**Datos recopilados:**

↓↓↓

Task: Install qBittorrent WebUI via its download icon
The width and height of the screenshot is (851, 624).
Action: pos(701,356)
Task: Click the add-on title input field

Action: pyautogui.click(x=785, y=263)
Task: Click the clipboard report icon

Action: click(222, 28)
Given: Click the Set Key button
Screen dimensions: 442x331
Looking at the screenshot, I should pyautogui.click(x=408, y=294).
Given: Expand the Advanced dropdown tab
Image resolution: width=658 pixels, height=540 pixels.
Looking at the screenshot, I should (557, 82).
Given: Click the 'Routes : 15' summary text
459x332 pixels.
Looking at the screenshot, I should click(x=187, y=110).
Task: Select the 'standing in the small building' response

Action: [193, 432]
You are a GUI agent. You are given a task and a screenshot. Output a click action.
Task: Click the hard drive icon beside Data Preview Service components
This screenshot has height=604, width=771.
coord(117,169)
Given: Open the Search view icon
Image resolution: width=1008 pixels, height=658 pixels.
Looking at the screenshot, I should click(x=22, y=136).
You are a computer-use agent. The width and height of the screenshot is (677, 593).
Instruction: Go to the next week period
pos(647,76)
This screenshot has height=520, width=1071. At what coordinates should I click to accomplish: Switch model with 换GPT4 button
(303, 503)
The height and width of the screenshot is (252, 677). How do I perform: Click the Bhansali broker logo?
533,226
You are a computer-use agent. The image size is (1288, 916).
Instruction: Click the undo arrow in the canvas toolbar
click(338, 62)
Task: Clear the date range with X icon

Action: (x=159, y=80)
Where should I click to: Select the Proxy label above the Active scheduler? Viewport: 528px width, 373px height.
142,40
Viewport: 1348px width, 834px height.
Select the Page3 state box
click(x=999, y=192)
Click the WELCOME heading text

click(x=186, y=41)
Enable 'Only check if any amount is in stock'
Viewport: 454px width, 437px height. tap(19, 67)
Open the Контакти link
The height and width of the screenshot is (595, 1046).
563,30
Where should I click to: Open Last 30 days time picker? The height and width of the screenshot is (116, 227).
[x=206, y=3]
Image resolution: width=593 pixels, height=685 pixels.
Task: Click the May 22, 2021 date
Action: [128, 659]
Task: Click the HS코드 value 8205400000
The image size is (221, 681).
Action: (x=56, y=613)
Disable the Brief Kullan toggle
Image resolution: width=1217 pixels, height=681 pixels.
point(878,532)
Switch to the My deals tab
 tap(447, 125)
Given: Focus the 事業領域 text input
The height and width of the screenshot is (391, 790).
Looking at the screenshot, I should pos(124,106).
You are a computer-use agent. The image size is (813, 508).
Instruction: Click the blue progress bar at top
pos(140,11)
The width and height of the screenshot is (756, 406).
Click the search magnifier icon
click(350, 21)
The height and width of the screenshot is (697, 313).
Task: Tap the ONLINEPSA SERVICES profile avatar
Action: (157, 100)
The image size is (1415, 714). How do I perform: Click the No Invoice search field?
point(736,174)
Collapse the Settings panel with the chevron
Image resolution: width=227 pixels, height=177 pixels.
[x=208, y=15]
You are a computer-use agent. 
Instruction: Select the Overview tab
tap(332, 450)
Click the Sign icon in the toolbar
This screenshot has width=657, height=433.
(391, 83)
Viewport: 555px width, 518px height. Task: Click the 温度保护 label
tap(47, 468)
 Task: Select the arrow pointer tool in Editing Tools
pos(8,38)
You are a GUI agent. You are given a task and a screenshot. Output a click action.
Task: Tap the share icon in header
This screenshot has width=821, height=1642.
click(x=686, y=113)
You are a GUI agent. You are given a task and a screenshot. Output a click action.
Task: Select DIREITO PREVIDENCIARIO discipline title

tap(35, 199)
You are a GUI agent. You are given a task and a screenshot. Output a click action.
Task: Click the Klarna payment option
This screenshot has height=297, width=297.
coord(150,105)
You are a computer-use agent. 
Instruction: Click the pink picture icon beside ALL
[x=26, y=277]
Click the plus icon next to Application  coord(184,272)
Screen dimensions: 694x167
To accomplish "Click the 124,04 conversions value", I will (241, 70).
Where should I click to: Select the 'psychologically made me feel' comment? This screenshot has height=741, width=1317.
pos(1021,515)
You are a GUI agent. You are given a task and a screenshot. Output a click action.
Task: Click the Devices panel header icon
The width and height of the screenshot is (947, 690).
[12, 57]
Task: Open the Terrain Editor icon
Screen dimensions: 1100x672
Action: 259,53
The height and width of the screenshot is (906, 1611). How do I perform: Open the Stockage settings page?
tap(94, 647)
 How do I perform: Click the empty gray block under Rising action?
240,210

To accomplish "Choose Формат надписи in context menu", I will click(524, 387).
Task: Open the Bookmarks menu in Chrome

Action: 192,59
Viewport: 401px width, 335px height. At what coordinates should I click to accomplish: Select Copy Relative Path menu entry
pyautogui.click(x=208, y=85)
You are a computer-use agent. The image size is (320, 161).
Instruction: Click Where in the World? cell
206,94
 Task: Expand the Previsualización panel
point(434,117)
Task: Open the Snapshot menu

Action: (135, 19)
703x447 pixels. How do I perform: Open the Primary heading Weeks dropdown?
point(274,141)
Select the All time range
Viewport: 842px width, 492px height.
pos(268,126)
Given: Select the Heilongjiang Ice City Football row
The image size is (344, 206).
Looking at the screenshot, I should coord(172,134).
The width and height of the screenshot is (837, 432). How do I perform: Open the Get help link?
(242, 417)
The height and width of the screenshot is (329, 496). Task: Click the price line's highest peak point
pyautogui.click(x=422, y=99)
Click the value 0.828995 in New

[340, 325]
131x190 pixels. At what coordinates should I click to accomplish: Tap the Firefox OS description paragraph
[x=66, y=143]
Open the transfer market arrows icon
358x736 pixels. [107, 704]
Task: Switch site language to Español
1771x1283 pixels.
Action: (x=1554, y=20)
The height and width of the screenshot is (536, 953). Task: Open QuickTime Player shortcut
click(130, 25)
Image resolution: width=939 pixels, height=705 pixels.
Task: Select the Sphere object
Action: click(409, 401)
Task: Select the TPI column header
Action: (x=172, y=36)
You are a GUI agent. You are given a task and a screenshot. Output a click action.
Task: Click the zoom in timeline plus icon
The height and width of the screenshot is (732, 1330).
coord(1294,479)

↑↑↑

**Problema planteado:**
Cambie "GUI agent" por "graphical interface agent" en todas las líneas anteriores y reprodúzcalas sin ninguna otra modificación.

**Respuesta solicitada:**
Task: Install qBittorrent WebUI via its download icon
The width and height of the screenshot is (851, 624).
Action: pos(701,356)
Task: Click the add-on title input field

Action: pyautogui.click(x=785, y=263)
Task: Click the clipboard report icon

Action: click(222, 28)
Given: Click the Set Key button
Screen dimensions: 442x331
Looking at the screenshot, I should pyautogui.click(x=408, y=294).
Given: Expand the Advanced dropdown tab
Image resolution: width=658 pixels, height=540 pixels.
Looking at the screenshot, I should (557, 82).
Given: Click the 'Routes : 15' summary text
459x332 pixels.
Looking at the screenshot, I should click(x=187, y=110).
Task: Select the 'standing in the small building' response

Action: [193, 432]
You are a graphical interface agent. You are given a task and a screenshot. Output a click action.
Task: Click the hard drive icon beside Data Preview Service components
This screenshot has height=604, width=771.
coord(117,169)
Given: Open the Search view icon
Image resolution: width=1008 pixels, height=658 pixels.
Looking at the screenshot, I should click(x=22, y=136).
You are a computer-use agent. The width and height of the screenshot is (677, 593).
Instruction: Go to the next week period
pos(647,76)
This screenshot has height=520, width=1071. At what coordinates should I click to accomplish: Switch model with 换GPT4 button
(303, 503)
The height and width of the screenshot is (252, 677). How do I perform: Click the Bhansali broker logo?
533,226
You are a computer-use agent. The image size is (1288, 916).
Instruction: Click the undo arrow in the canvas toolbar
click(338, 62)
Task: Clear the date range with X icon

Action: (x=159, y=80)
Where should I click to: Select the Proxy label above the Active scheduler? Viewport: 528px width, 373px height.
142,40
Viewport: 1348px width, 834px height.
Select the Page3 state box
click(x=999, y=192)
Click the WELCOME heading text

click(x=186, y=41)
Enable 'Only check if any amount is in stock'
Viewport: 454px width, 437px height. tap(19, 67)
Open the Контакти link
The height and width of the screenshot is (595, 1046).
563,30
Where should I click to: Open Last 30 days time picker? The height and width of the screenshot is (116, 227).
[x=206, y=3]
Image resolution: width=593 pixels, height=685 pixels.
Task: Click the May 22, 2021 date
Action: [128, 659]
Task: Click the HS코드 value 8205400000
The image size is (221, 681).
Action: (x=56, y=613)
Disable the Brief Kullan toggle
Image resolution: width=1217 pixels, height=681 pixels.
point(878,532)
Switch to the My deals tab
 tap(447, 125)
Given: Focus the 事業領域 text input
The height and width of the screenshot is (391, 790).
Looking at the screenshot, I should pos(124,106).
You are a computer-use agent. The image size is (813, 508).
Instruction: Click the blue progress bar at top
pos(140,11)
The width and height of the screenshot is (756, 406).
Click the search magnifier icon
click(350, 21)
The height and width of the screenshot is (697, 313).
Task: Tap the ONLINEPSA SERVICES profile avatar
Action: (157, 100)
The image size is (1415, 714). How do I perform: Click the No Invoice search field?
point(736,174)
Collapse the Settings panel with the chevron
Image resolution: width=227 pixels, height=177 pixels.
[x=208, y=15]
You are a computer-use agent. 
Instruction: Select the Overview tab
tap(332, 450)
Click the Sign icon in the toolbar
This screenshot has width=657, height=433.
(391, 83)
Viewport: 555px width, 518px height. Task: Click the 温度保护 label
tap(47, 468)
 Task: Select the arrow pointer tool in Editing Tools
pos(8,38)
You are a graphical interface agent. You are given a task and a screenshot. Output a click action.
Task: Tap the share icon in header
This screenshot has width=821, height=1642.
click(x=686, y=113)
You are a graphical interface agent. You are given a task and a screenshot. Output a click action.
Task: Select DIREITO PREVIDENCIARIO discipline title

tap(35, 199)
You are a graphical interface agent. You are given a task and a screenshot. Output a click action.
Task: Click the Klarna payment option
This screenshot has height=297, width=297.
coord(150,105)
You are a computer-use agent. 
Instruction: Click the pink picture icon beside ALL
[x=26, y=277]
Click the plus icon next to Application  coord(184,272)
Screen dimensions: 694x167
To accomplish "Click the 124,04 conversions value", I will (241, 70).
Where should I click to: Select the 'psychologically made me feel' comment? This screenshot has height=741, width=1317.
pos(1021,515)
You are a graphical interface agent. You are given a task and a screenshot. Output a click action.
Task: Click the Devices panel header icon
The width and height of the screenshot is (947, 690).
[12, 57]
Task: Open the Terrain Editor icon
Screen dimensions: 1100x672
Action: 259,53
The height and width of the screenshot is (906, 1611). How do I perform: Open the Stockage settings page?
tap(94, 647)
 How do I perform: Click the empty gray block under Rising action?
240,210

To accomplish "Choose Формат надписи in context menu", I will click(524, 387).
Task: Open the Bookmarks menu in Chrome

Action: 192,59
Viewport: 401px width, 335px height. At what coordinates should I click to accomplish: Select Copy Relative Path menu entry
pyautogui.click(x=208, y=85)
You are a computer-use agent. The image size is (320, 161).
Instruction: Click Where in the World? cell
206,94
 Task: Expand the Previsualización panel
point(434,117)
Task: Open the Snapshot menu

Action: (135, 19)
703x447 pixels. How do I perform: Open the Primary heading Weeks dropdown?
point(274,141)
Select the All time range
Viewport: 842px width, 492px height.
pos(268,126)
Given: Select the Heilongjiang Ice City Football row
The image size is (344, 206).
Looking at the screenshot, I should coord(172,134).
The width and height of the screenshot is (837, 432). How do I perform: Open the Get help link?
(242, 417)
The height and width of the screenshot is (329, 496). Task: Click the price line's highest peak point
pyautogui.click(x=422, y=99)
Click the value 0.828995 in New

[340, 325]
131x190 pixels. At what coordinates should I click to accomplish: Tap the Firefox OS description paragraph
[x=66, y=143]
Open the transfer market arrows icon
358x736 pixels. [107, 704]
Task: Switch site language to Español
1771x1283 pixels.
Action: (x=1554, y=20)
The height and width of the screenshot is (536, 953). Task: Open QuickTime Player shortcut
click(130, 25)
Image resolution: width=939 pixels, height=705 pixels.
Task: Select the Sphere object
Action: click(409, 401)
Task: Select the TPI column header
Action: (x=172, y=36)
You are a graphical interface agent. You are given a task and a screenshot. Output a click action.
Task: Click the zoom in timeline plus icon
The height and width of the screenshot is (732, 1330).
coord(1294,479)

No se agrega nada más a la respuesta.